Reste à savoir, du reste, si pour autant cette terre leur appartient, parce que sous l'Ancien Régime, la propriété est une chose compliquée (on peut avoir le fructus et l'usus sans l'abusus ou l'inverse...). Toooooom ! Viens vite nous expliquer l'accensation parce que là je fatigue ! :D

Enfin bref : notre Pierre Matille de la Saigne affirme qu'il possède une partie d'un quart d'un loyer sur une terre.

[La suite plus tard, parce que ça devient compliqué...]

Re: traduction d'un texte en ancien français

Posted: 11 May 2009 08:12
by isa-bo
Merci beaucoup Sisyphe pour cette explication - traduction de texte, j'espère que vous avez tout de même dormi cette nuit, car pour cette première partie, vous avez dû vous tourmenter les méninges !!

Encore merci et bon courage.

Re: traduction d'un texte en ancien français

Posted: 11 May 2009 20:02
by Sisyphe
[une accensation] octroyée par le regretté sire Jean Jad, comte de Fribourg et de Neuchâtel, à Jehanin Sylvestre et Matille Relassie (1), (fille / enfants (2) ) de feu Perrot Vuillot <et> mère de l'individu qui prête aujourd'hui serment, à raison d'une moitié pour Jehanin et d'une autre pour ladite Matille.

Je laisse toujours de côté pour l'instant la généalogie, on fera le total à la fin. Une chose est sûre : le comte de Neuchâtel a affermé la terre dont il est question à Jehanin Sylvestre et à Matille, chacun 50%. Matille est la mère du Pierre Matille que j'appelerai désormais A, puisqu'il est le centre du texte, celui qui prête serment. Restent deux problèmes :
(1) J'ai d'abord cru que "relassie" était une forme du verbe "relaissier" (abandonner, céder, entre autres sens) très courant en moyen français ; on aurait pu comprendre que Matille était la "relassie" de feu Perrot Vuillot, qqchose comme "celle a qui P.V. a abandonné ses droits". Sauf que je ne trouve rien de tel dans mes dicos ni sur le net. J'en suis réduit à penser que c'est bêtement un nom propre (on ne peut pas parler de "nom de famille" au XVIe siècle, mais c'est en tout cas un "idionyme" (le nom d'une seule personne) ou un "génonyme" (un nom qui se transmet dans la famille). Dans ce cas, il faut comprendre "Matille Relassie de feu Perrot Guillot" comme la très classique tournure qui signifie "fille de X" (cf. dans Marcel Pagnol, dans la Provence du XIXe siècle : Jean de Florette = Jean, fils de Florette).

Données sources |

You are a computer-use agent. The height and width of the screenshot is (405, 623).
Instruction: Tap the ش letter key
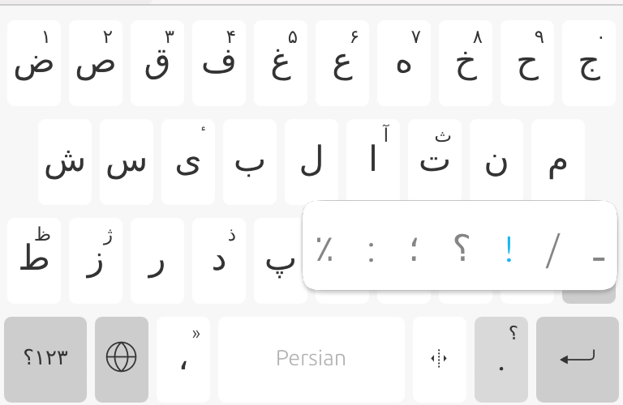point(65,162)
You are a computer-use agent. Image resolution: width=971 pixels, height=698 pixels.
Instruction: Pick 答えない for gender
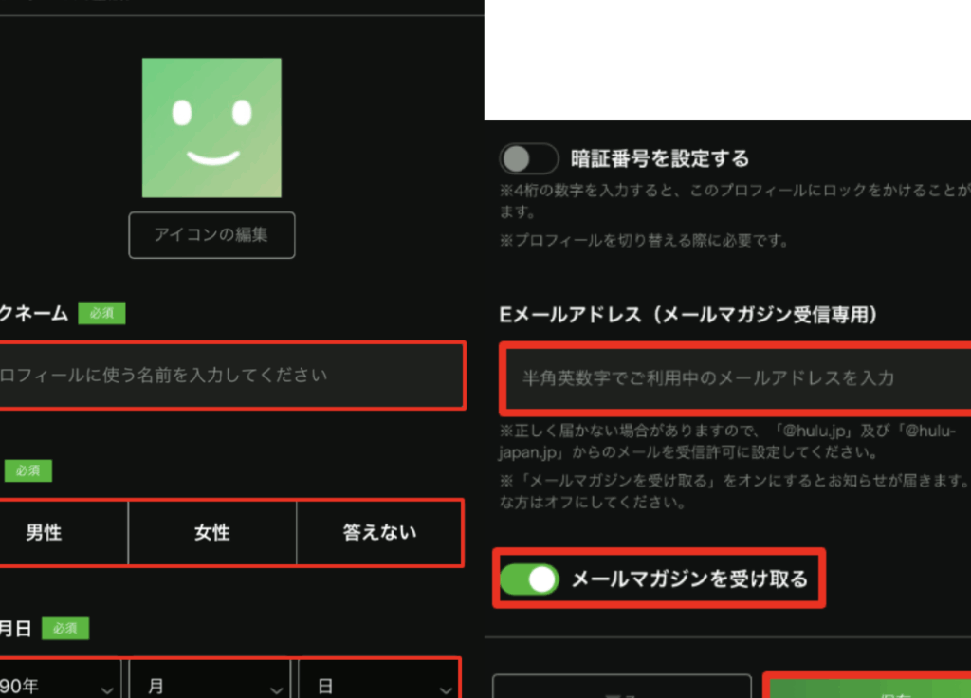click(x=378, y=532)
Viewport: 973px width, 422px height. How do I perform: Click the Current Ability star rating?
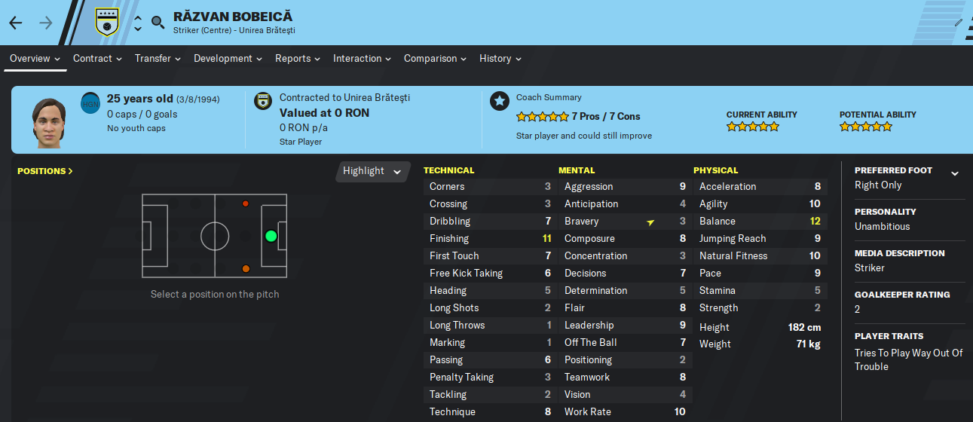click(x=753, y=127)
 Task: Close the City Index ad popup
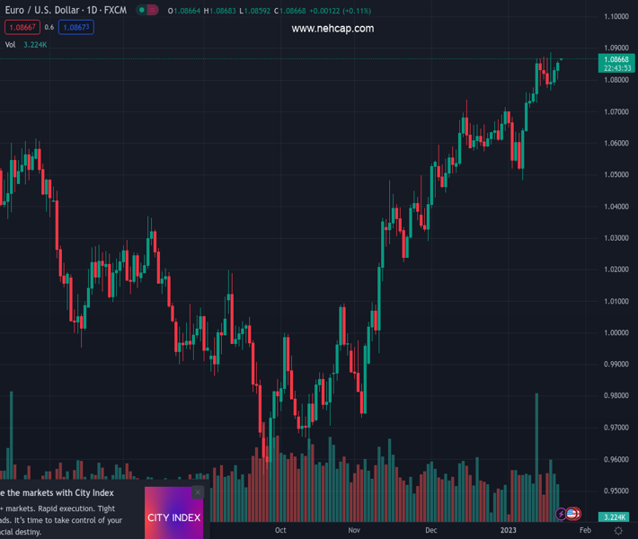198,492
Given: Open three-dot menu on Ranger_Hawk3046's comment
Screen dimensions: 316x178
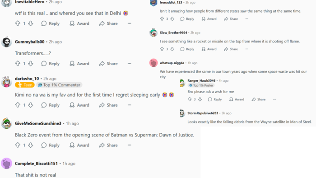Looking at the screenshot, I should tap(274, 99).
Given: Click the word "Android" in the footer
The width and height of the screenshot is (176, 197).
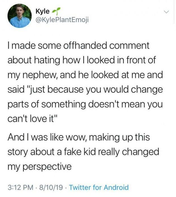Looking at the screenshot, I should click(116, 187).
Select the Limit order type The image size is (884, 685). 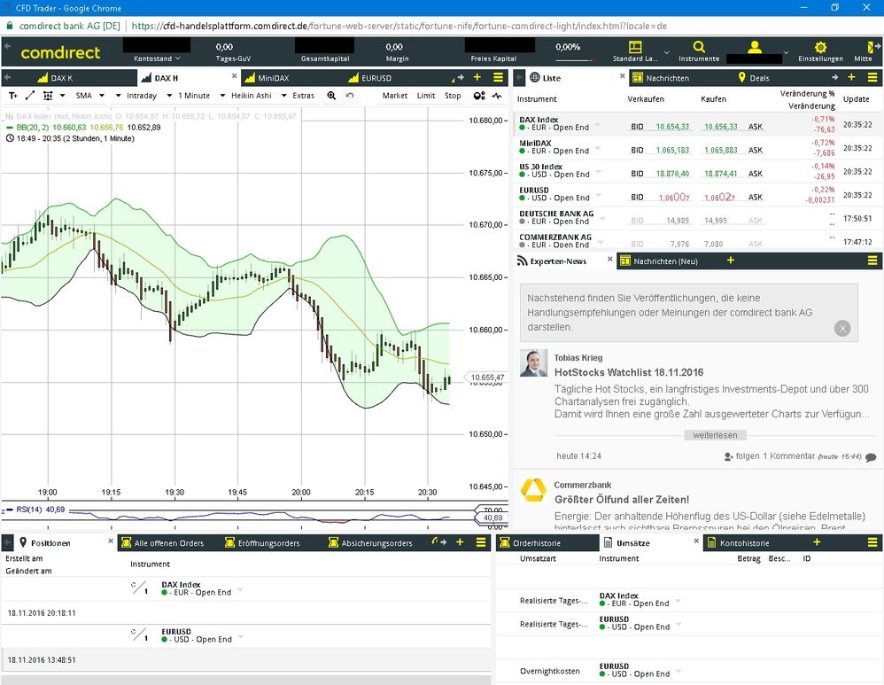[426, 95]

Consigne 1 | Dites si chacune des affirmations suivantes est conforme à l'extrait sur la traduction d'un texte en ancien français : (a) Le comte de Neuchâtel a affermé la terre à Jehanin Sylvestre et à Matille à parts égales. (b) Sisyphe a trouvé dans ses dictionnaires le sens de « relassie » comme forme de « relaissier ». (c) Matille est la mère de celui qui prête serment. Répondez par oui ou non en citant les mots décisifs du texte.
Consigne 2 | Dans l'extrait présenté, quel exemple emprunté à Marcel Pagnol illustre la tournure qui signifie « fille de X » ?
Consigne 3 | Prolongez l'extrait sur la traduction du texte en ancien français à partir de sa dernière phrase.
Les lignes de données ne servent à rien dans cet exercice.

Réponse 1 |
(a) Oui : « chacun 50% ».
(b) Non : « Sauf que je ne trouve rien de tel dans mes dicos ni sur le net. »
(c) Oui : « Matille est la mère du Pierre Matille ».

Réponse 2 | « Jean de Florette », c'est-à-dire Jean, fils de Florette.

Réponse 3 |
La question en suspend (2) est de savoir si "Jehin Sauvestre" (en gros : Jean-Sylvestre) est aussi le fils de Perrot Vuillot (le "de" serait en facteur commun). Ce seraient donc un frère et une soeur... Mais pourquoi un seigneur accorderait-il un accensement à deux personnes d'une fratrie, comme ça, sans raison ?

La suite du texte ne peut qu'être un nouveau "tiret" dans la liste des possessions revendiquées par Pierre Matille :

- Un morceau de pré entourés / éclairci contenant soixante-quatre fauchées

J'hésite sur le sens de "cernix". "Cerner" signifie en moyen français "entourer de qqchose", dans un sens plus large que le français moderne. Mais plus vraisemblablement, il existe en ancien français "un cerniz", qui désigne la part d'une forêt destinée à être abattue (après avoir été délimitée circulairement). Tom confirmera, mais le Moyen Âge n'a rien d'écolo, et abat les arbres à une vitesse prodigieuse. Un "pré cerniz" pourrait donc être un pré récemment gagné sur la forêt, suite à une coupe claire. Je crois que le terme moderne est "éclairci".

Il est évident que "une faulx" désigne, par métonymie, une "fauchée", cad la portion de territoire que l'on peut faucher en une journée. Dans d'autres régions de France, l'unité de compte est le "journal", i.e. la quantité de terrain que l'on peut labourer en un jour. C'est très concret pour des paysans.


La suite devient très obscure, j'ai pas fini...

C'est génial, ça me rappelle le temps où je faisais de l'épigraphie latine : une ligne de texte, dix lignes de commentaire.

Re: traduction d'un texte en ancien français

Posted: 13 May 2009 08:58
by isa-bo
Bonjour Sisyphe,

Merci pour ces explications, avec votre traduction, je vais pouvoir aisément faire ma traduction en allemand, et surtout pouvoir expliquer tout ça aux descendants de ces chers Matille.(J'en ai retrouvé au bout du monde alors j'ai pas fini mes traductions !!).